** Problem statement **
Put the lines into a Markdown table with the columns Row and Line, starting at the line containing "Click the COATS" and ending at the line containing "(x=72, y=173)", both included. Leave out blank lines.

** Task inputs **
----
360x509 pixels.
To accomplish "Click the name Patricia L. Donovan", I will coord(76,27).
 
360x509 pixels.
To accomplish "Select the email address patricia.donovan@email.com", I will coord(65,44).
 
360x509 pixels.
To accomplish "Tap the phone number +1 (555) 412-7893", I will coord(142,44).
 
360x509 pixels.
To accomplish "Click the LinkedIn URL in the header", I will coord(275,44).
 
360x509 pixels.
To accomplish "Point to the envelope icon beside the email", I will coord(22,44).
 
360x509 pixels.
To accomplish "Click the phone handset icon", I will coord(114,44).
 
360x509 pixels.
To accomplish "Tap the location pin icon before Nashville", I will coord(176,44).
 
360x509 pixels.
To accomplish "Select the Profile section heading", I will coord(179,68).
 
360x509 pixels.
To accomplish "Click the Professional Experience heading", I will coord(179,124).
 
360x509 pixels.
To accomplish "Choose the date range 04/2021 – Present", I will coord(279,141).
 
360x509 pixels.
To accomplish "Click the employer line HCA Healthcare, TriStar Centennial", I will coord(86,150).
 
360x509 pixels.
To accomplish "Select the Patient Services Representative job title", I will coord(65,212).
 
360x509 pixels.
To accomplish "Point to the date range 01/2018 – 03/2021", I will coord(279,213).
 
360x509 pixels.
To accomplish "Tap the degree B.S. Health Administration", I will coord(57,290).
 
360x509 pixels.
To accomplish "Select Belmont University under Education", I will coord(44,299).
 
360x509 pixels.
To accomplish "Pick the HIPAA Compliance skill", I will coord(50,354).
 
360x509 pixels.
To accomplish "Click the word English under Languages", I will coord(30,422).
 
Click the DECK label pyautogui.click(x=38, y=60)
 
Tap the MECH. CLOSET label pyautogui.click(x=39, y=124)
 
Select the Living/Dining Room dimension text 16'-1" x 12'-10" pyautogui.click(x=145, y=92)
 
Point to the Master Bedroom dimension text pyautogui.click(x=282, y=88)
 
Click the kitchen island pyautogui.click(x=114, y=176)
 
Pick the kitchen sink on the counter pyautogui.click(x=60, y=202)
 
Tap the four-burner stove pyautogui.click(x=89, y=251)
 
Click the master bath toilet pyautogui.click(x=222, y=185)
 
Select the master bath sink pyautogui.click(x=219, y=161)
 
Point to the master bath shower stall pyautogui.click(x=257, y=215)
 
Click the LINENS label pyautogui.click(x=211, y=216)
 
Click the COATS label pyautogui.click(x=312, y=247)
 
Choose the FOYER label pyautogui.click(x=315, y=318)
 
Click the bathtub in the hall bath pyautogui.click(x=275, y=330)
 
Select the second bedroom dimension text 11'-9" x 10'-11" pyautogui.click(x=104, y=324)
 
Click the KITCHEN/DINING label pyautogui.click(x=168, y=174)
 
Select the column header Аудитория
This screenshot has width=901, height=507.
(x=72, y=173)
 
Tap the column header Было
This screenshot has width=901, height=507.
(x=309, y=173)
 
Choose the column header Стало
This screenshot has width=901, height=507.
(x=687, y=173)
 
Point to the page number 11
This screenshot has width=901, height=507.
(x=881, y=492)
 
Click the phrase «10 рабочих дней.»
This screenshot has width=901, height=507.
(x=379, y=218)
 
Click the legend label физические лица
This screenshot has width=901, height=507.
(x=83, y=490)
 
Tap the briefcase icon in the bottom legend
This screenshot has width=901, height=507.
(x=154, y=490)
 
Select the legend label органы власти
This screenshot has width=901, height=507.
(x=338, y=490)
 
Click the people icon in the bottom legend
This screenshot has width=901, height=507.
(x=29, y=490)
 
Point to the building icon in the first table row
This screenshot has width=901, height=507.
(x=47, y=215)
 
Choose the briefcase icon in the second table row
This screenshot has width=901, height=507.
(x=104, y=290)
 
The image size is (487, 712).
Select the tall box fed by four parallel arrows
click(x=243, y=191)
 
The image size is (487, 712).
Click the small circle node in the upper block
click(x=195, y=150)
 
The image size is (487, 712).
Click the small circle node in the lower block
----
** The reply **
| Row | Line |
|---|---|
| 1 | Click the COATS label pyautogui.click(x=312, y=247) |
| 2 | Choose the FOYER label pyautogui.click(x=315, y=318) |
| 3 | Click the bathtub in the hall bath pyautogui.click(x=275, y=330) |
| 4 | Select the second bedroom dimension text 11'-9" x 10'-11" pyautogui.click(x=104, y=324) |
| 5 | Click the KITCHEN/DINING label pyautogui.click(x=168, y=174) |
| 6 | Select the column header Аудитория |
| 7 | This screenshot has width=901, height=507. |
| 8 | (x=72, y=173) |